● Data records:
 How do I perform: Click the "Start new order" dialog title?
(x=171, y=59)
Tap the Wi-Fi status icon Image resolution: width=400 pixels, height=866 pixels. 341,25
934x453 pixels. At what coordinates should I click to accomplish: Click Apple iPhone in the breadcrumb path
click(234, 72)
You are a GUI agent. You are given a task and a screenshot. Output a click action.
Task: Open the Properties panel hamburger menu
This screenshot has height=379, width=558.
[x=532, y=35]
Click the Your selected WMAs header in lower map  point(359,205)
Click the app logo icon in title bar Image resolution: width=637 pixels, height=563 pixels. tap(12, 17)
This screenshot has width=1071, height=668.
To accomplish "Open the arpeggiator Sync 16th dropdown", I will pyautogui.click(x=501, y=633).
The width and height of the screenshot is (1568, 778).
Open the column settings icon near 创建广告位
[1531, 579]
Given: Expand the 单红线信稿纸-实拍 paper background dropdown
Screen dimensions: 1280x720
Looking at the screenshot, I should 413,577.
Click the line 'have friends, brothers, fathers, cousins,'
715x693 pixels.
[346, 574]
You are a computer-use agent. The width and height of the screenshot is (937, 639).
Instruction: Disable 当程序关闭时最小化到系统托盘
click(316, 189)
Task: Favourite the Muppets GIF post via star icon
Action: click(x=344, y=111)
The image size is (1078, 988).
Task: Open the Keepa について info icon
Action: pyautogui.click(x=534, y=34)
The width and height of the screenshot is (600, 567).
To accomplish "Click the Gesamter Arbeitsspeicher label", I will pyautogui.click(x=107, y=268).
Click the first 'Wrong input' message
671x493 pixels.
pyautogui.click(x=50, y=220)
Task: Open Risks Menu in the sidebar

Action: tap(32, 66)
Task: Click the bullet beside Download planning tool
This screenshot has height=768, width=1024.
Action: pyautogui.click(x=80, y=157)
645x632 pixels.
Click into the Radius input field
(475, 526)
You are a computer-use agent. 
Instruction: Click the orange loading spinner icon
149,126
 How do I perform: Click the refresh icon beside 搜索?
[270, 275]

● Your instructions: Extract every line above containing the word "computer".

● Solution to this problem:
You are a computer-use agent. The width and height of the screenshot is (937, 639).
You are a computer-use agent. 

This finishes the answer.